"""
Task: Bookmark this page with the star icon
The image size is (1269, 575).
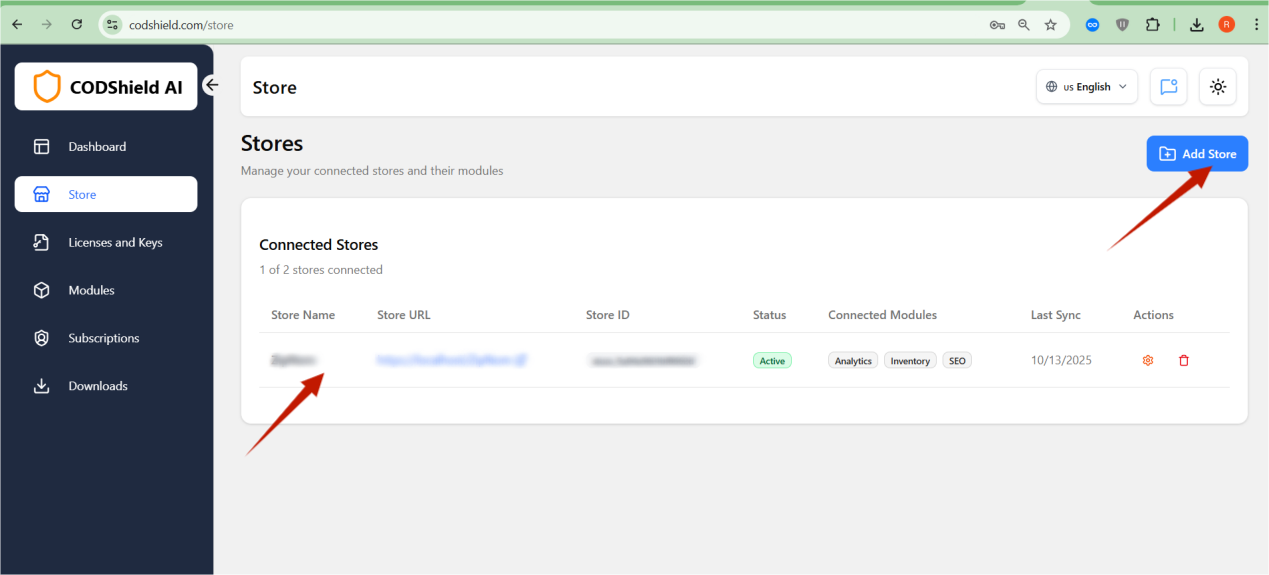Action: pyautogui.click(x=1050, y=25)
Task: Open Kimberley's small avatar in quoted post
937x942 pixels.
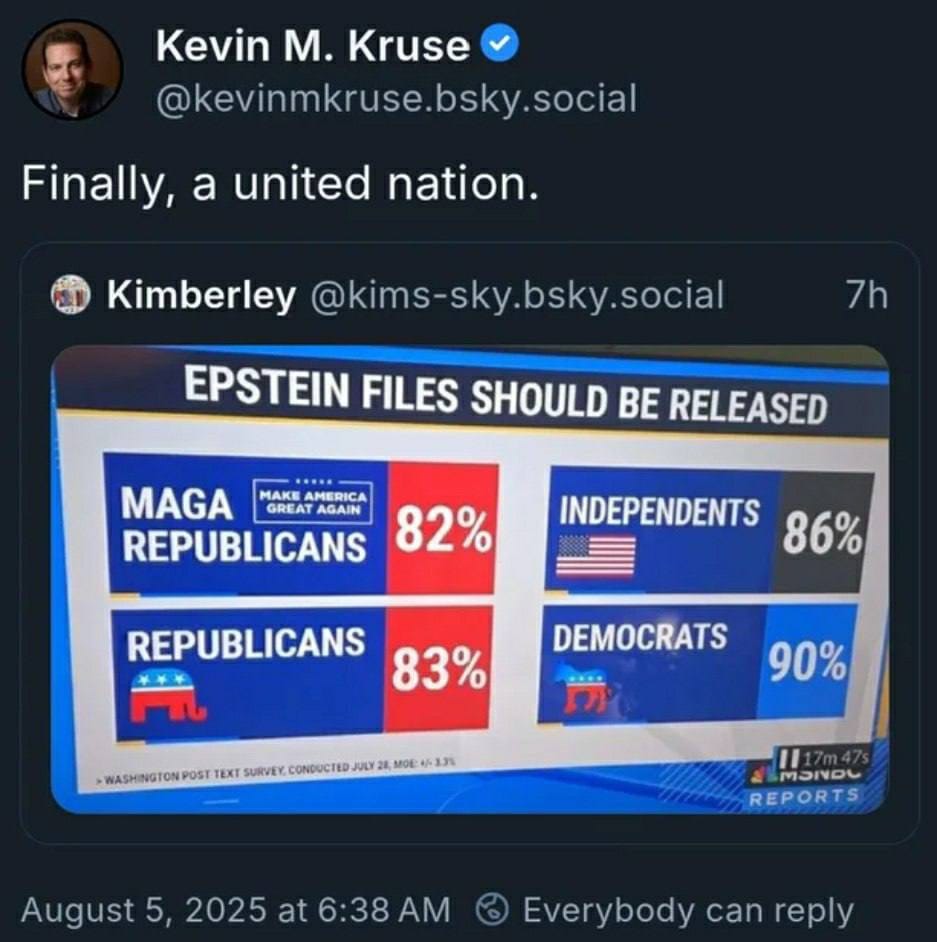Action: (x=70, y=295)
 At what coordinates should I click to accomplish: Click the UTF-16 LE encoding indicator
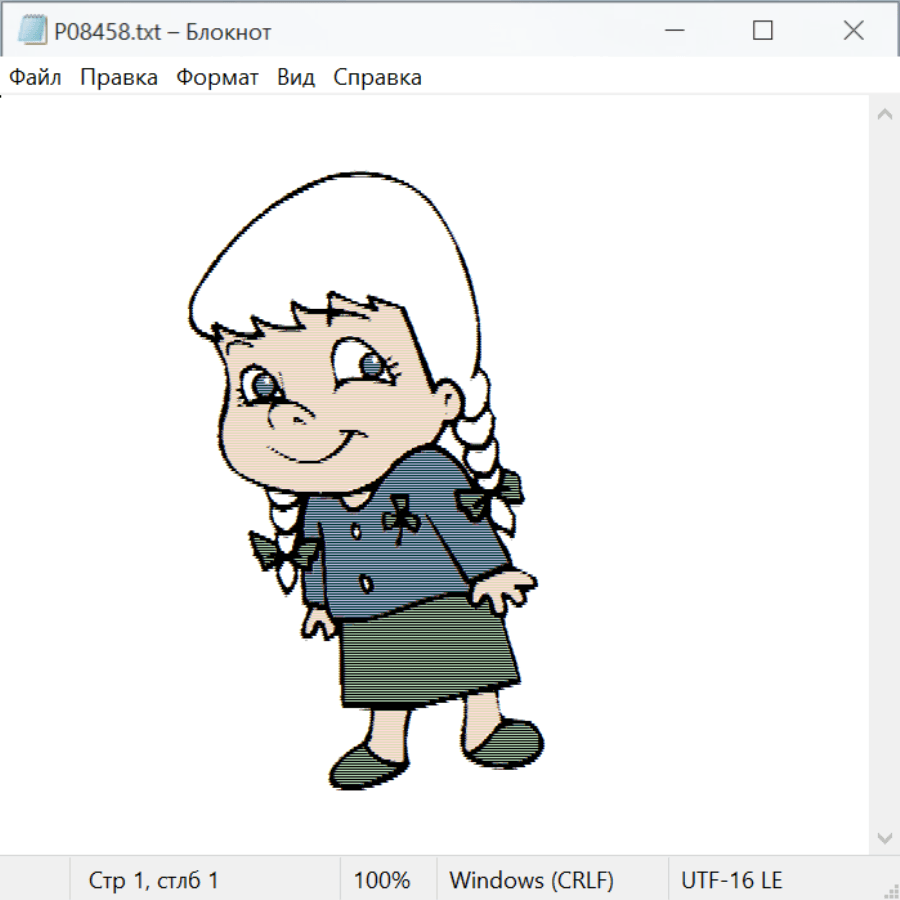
"""
"""
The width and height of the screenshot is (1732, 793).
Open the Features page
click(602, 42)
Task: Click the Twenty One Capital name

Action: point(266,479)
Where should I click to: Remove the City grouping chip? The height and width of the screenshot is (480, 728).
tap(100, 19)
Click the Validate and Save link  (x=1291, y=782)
"""
GOAL OF THE EXERCISE: Whatever pictures the records hold, omit them; give again exactly the lines from the one containing "Task: Bookmark this page with the star icon" through the one containing "At what coordinates".

WRITTEN ANSWER:
Task: Bookmark this page with the star icon
The image size is (1269, 575).
Action: pyautogui.click(x=1050, y=25)
Task: Open Kimberley's small avatar in quoted post
937x942 pixels.
Action: (x=70, y=295)
 At what coordinates should I click to accomplish: Click the UTF-16 LE encoding indicator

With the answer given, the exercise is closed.